Jean-Luc Lebrun
Speaker: Jean-Luc Lebrun, Writer and Trainer of Scientists in communication skills
Workshop: Grant writing
Time: Monday 15th July, Tuesday 16th July 2013
Venue: Biotechnology Summer School 2013, Intercollegiate Faculty of Biotechnology, Kładki 24
Category: Invited lecture during Biotechnology Summer School
Jean-Luc Lebrun, biographical note
Jean-Luc Lebrun has managed research programs while working at Apple Computer in its Advanced Technology Research group for over ten years. He subsequently invested his energy in the commercialization of research at Kent Ridge Digital Labs, a Singapore-based IT lab. He now leaves in San Jose California.

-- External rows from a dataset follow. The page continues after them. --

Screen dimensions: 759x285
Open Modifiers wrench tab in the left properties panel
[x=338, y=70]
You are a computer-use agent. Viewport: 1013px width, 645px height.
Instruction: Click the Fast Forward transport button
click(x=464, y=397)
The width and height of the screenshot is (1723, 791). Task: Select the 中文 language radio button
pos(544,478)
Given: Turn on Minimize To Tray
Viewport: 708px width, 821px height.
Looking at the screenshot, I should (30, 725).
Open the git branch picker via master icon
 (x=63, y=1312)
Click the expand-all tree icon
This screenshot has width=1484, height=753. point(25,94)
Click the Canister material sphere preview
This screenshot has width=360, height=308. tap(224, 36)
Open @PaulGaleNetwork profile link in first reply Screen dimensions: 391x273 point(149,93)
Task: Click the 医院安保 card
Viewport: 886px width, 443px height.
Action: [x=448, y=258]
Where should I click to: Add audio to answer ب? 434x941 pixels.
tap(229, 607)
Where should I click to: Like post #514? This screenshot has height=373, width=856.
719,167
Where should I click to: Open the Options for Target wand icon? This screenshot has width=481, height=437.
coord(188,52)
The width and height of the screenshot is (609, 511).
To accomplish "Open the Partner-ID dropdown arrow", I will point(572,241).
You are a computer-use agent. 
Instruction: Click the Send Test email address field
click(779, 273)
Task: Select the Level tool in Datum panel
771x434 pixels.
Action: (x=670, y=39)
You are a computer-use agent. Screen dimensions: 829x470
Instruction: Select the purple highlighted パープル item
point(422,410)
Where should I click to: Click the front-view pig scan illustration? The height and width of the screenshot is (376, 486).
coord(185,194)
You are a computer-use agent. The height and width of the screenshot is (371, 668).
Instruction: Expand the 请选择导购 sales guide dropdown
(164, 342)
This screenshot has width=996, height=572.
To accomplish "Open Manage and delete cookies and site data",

For the past twelve years, Jean-Luc Lebrun has been conducting courses on grant writing, scientific writing, and scientific presentation for more than three thousand scientists, researchers, clinicians, and doctoral students in South East Asia and Europe. He was recently in Krakow and Warsaw giving seminars on scientific writing for the Foundation for Polish Science. He willingly agreed to return to Poland, a country he appreciates, and share with the participants to the summer school of Biotechnology his practical knowledge on grant writing.
He is an author of three books on scientific writing and scientific presentations: "Scientific Writing 2.0 - a reader and writer's guide"; "When the scientist presents" (Both published by World Scientific Publishing Inc) and "Guide Pratique de rédaction scientifique"(published by EDP - éditions de Physique).
He is also co-designer of a computer program to assess the quality of a scientific paper prior to publication (SWAN - freely accessible online at http://cs.joensuu.fi/swan/). Team Members: Jean-Luc Lebrun, Tuomo Kakkonen, Tomi Kinnunen, Henri Leisma, Ernest Arendarenko.
SWAN is a Java application that takes a typical scientific paper (not a review paper) and analyses it to detect writing problems: lack of structure, lack of fluidity, lack of clarity, lack of focus (among others). It does so with the help of the writer who answers a few questions prior to automatic analysis. It delivers an extensive diagnostic report suggesting ways to improve the paper.